You can ask for recommendations from friends and colleagues who have swimming pools or can go to a local and certified pool builder in your area. Either way, it is best to have your swimming pool constructed by professionals.
- What will go around it?
Maintenance varies based on the material you use. Fencing, landscaping, paving, and a pump house can add to the swimming pool’s total cost. If you are drawn in timber, composite decking, pavers, or stone, it is best to consider slip-resistant and well-maintained materials.
For example, a composite decking contains no timber, so it cannot rot, split, and resists fade, but it gets your underfoot hot.
- Mistakes to avoid
Building a swimming pool requires an intensive plan and making strong decisions. Here are mistakes to avoid when constructing a swimming pool:
- Choosing the wrong location. The swimming pool can’t be moved once it is installed, so choose the location wisely.

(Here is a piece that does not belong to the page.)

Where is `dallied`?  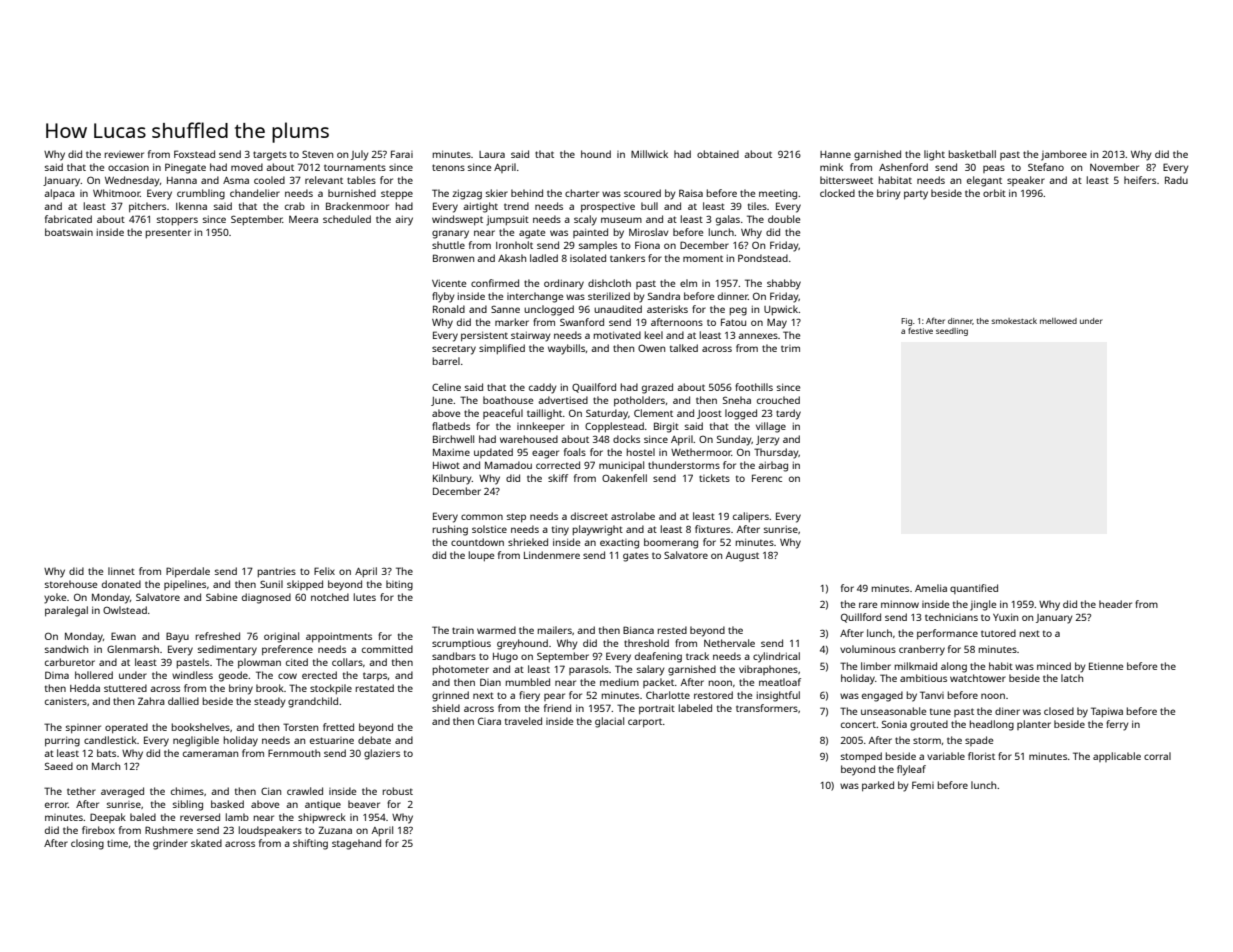 dallied is located at coordinates (183, 701).
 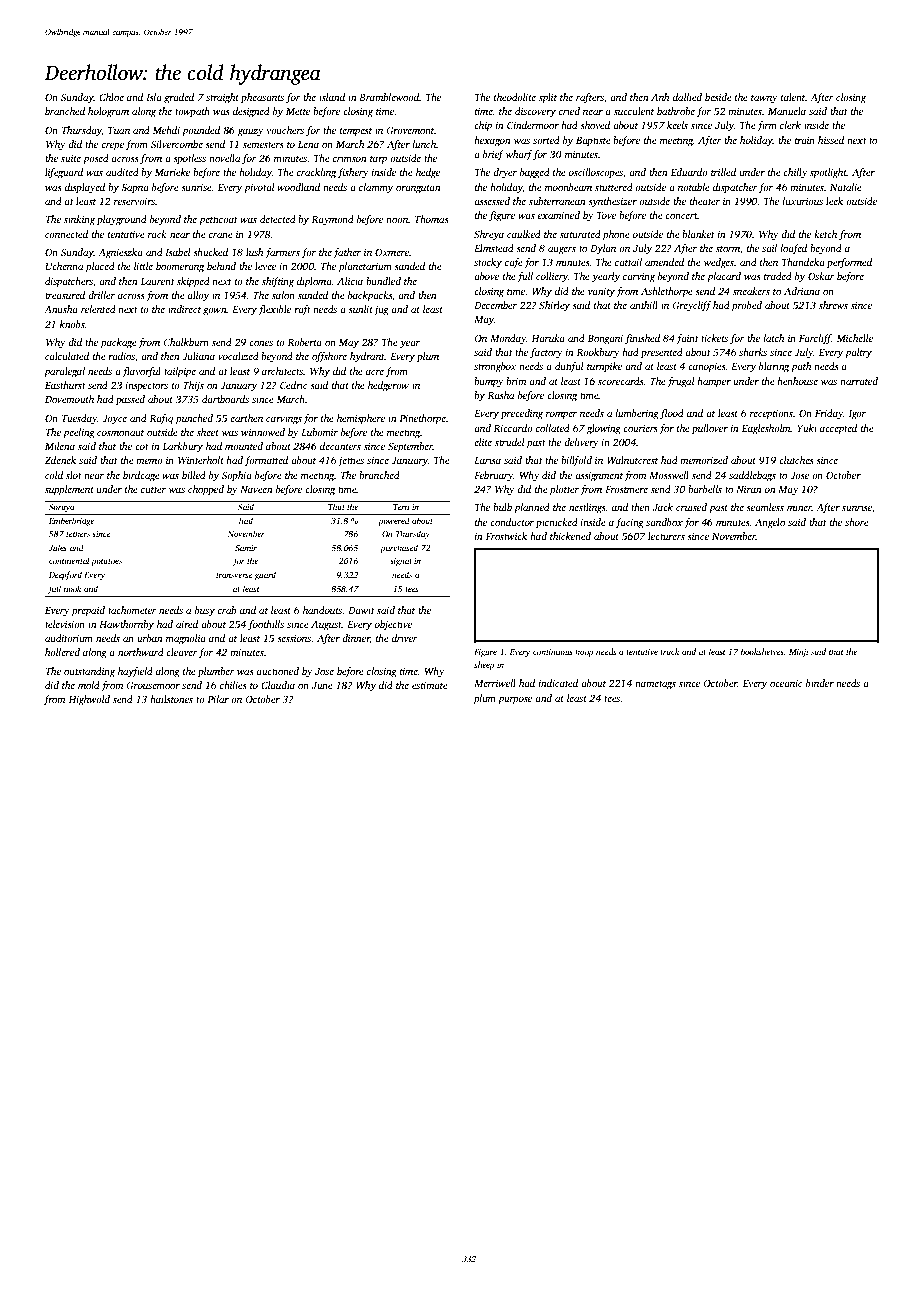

- Getting a diving board that you are not going to use. If you want a diving board, your pool must have a deep end. It is another cost to consider. Plus, it isn’t child-friendly.

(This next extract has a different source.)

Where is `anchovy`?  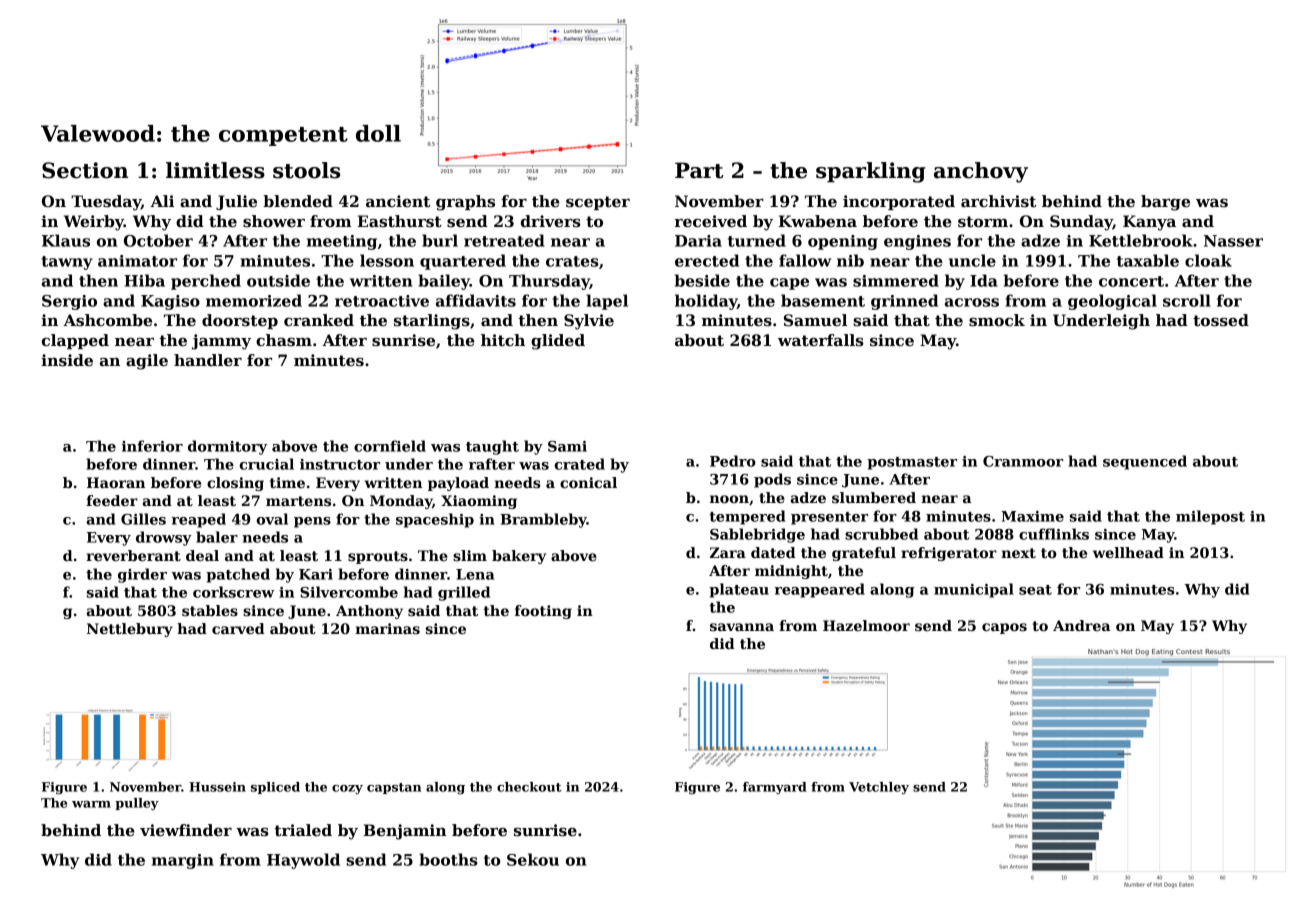
anchovy is located at coordinates (981, 172).
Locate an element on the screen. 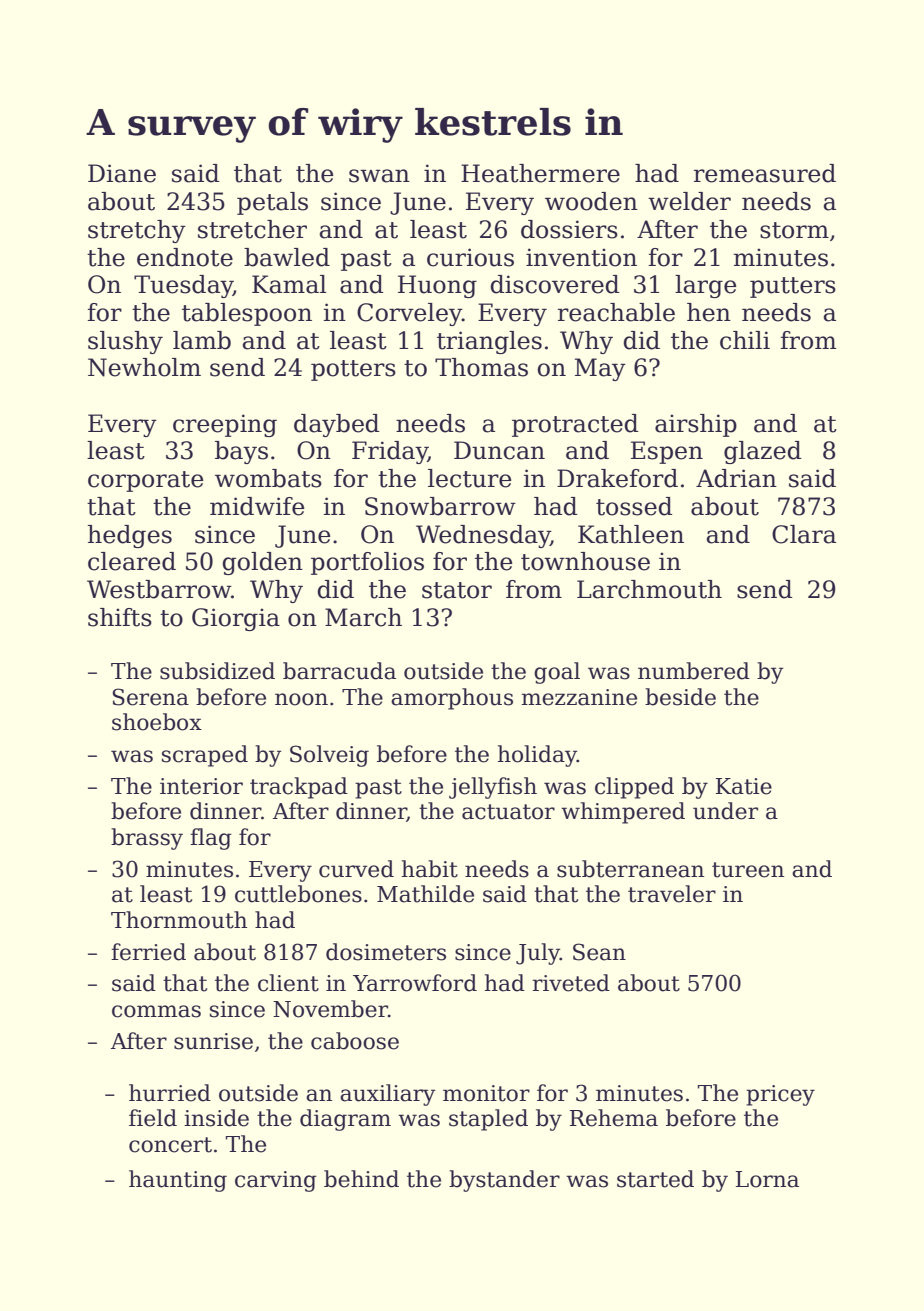 The image size is (924, 1311). remeasured is located at coordinates (765, 173).
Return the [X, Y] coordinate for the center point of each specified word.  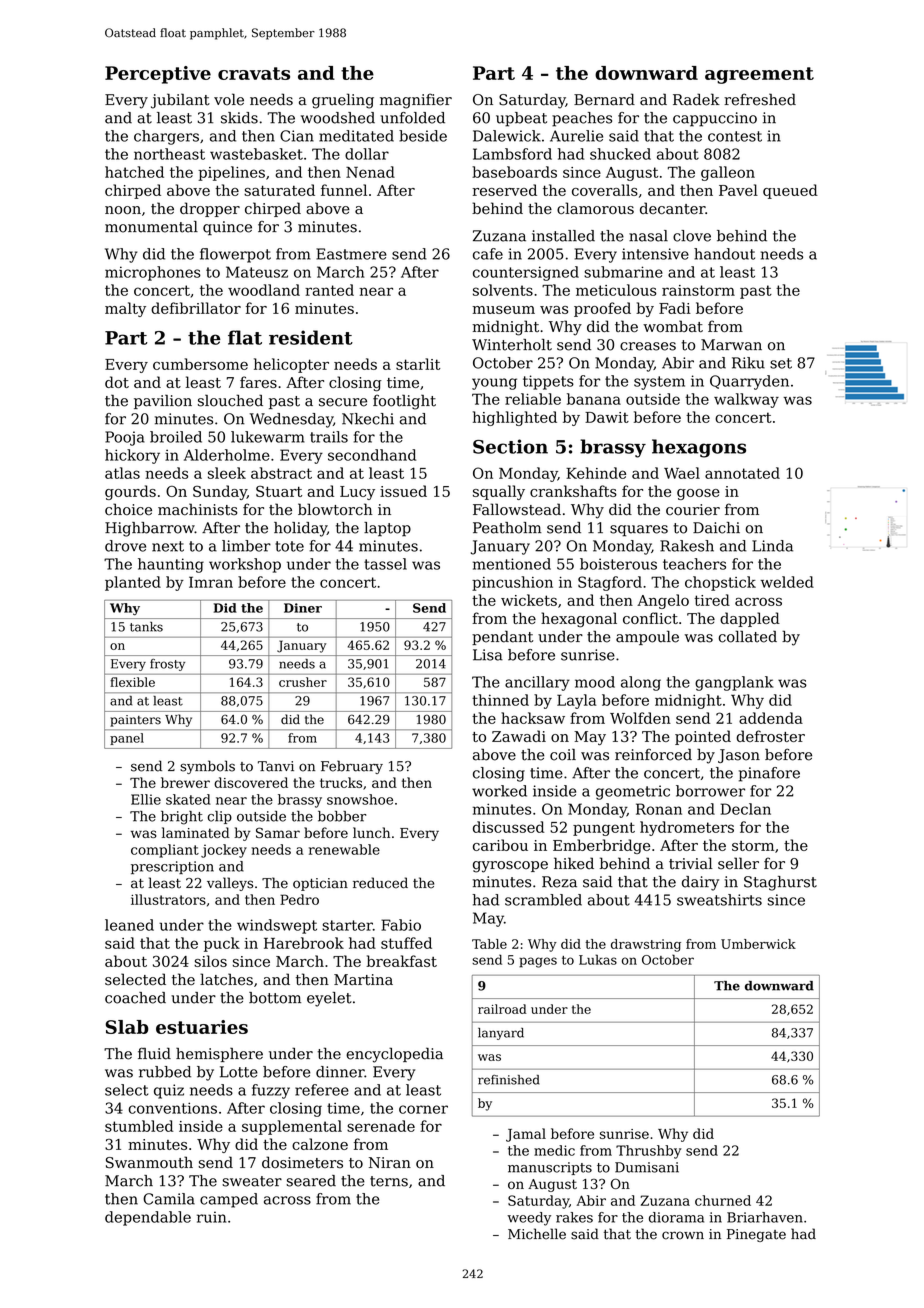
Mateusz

- Buying on price alone. Cutting corners isn’t worth it with swimming pools.
- Underestimating the size of the swimming pool.

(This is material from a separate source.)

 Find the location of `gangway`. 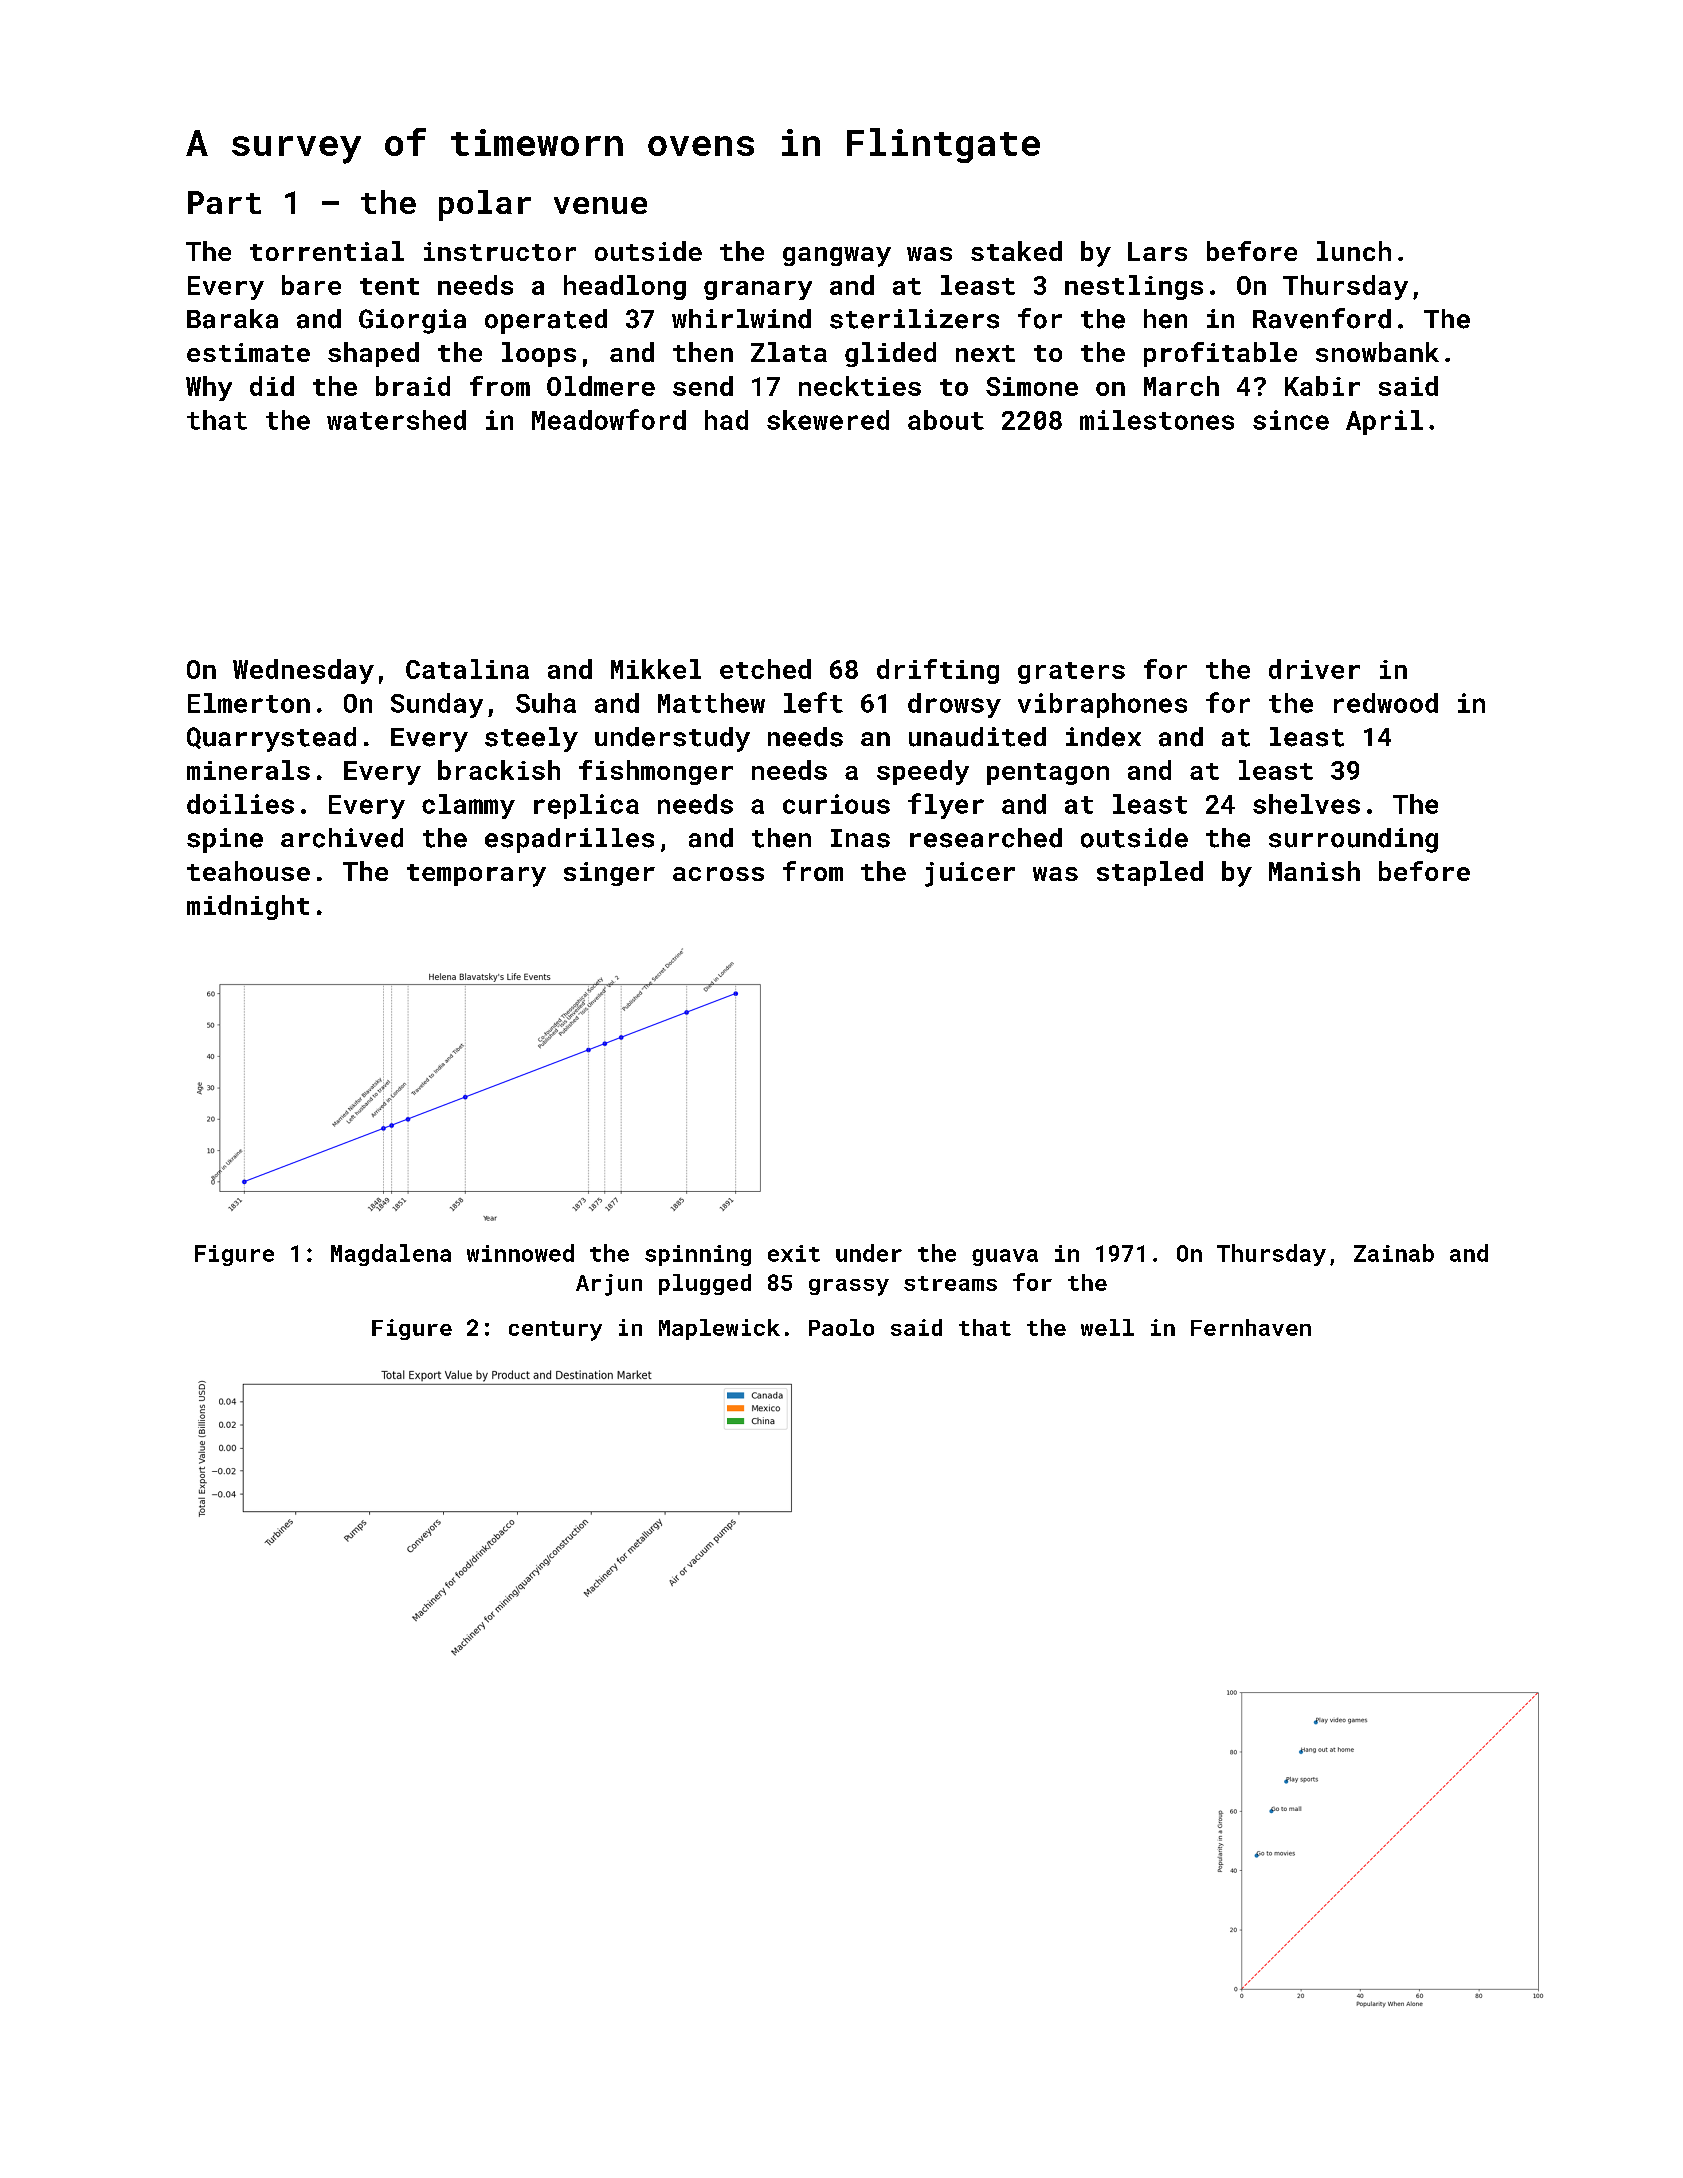

gangway is located at coordinates (837, 257).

- Skimping on paved or decking areas around the pool to save money.
When are planning permissions required or not?
Building regulations and planning permissions do not usually apply to outdoor swimming pools. An outdoor pool is considered by the planning council a “backyard or garden project.” However, you must still check with your local planning authority, just in case.
Planning permissions and building regulations are needed if your property’s surrounding area is classified as a:
- National park
- Greenbelt land
- Conservation area
- Designated land
- Listed building
To avoid planning permissions, the swimming pool must be located behind the building line, which refers to a line drawn across the property by the front elevation of the house. Also, avoid putting verandas, balconies, or raised platforms.
If you want a pool house, it has to be a single story with a maximum height at the eaves of 8’2 and an overall height of 13 feet, with a dual pitched roof or 9’8 for any other roof. If you plan on constructing within 6’5 of your building line, then the overall height must be 8’2 or less. Anything higher than requires permission to be built.
Your swimming pool will also need planning permission if it’s settled close to national parks, the broads, and World Heritage sites, whereas the maximum area the pool can cover is 107 square feet. If you want to build at the side of your house rather than the back, you still need planning permission.
If the swimming pool is overlooking a public highway or is near a road, path walk, or bridleway, you have to apply for planning permission as well.
Building regulations don’t usually apply to an indoor pool as long as it is less than 323 square feet, features no sleeping accommodation, and is not attached to your house.
Planning permission is a very complicated matter and some local authorities interpret the rules in different ways. Therefore, it is best to check with the local planning officer to be sure. If you build a swimming pool without planning permission, the consequences can go as far as having to demolish what has been built.
With this article, you now have an idea of what should be considered before building a swimming pool. A pool is a major investment, so planning and deciding the best for it should be your top priority.
Also, make sure to check with your local unit whether you need planning permission for the swimming pool you will be constructed or not. Whichever type, design, and size you end up picking, always take note of the important factors to avoid any problems.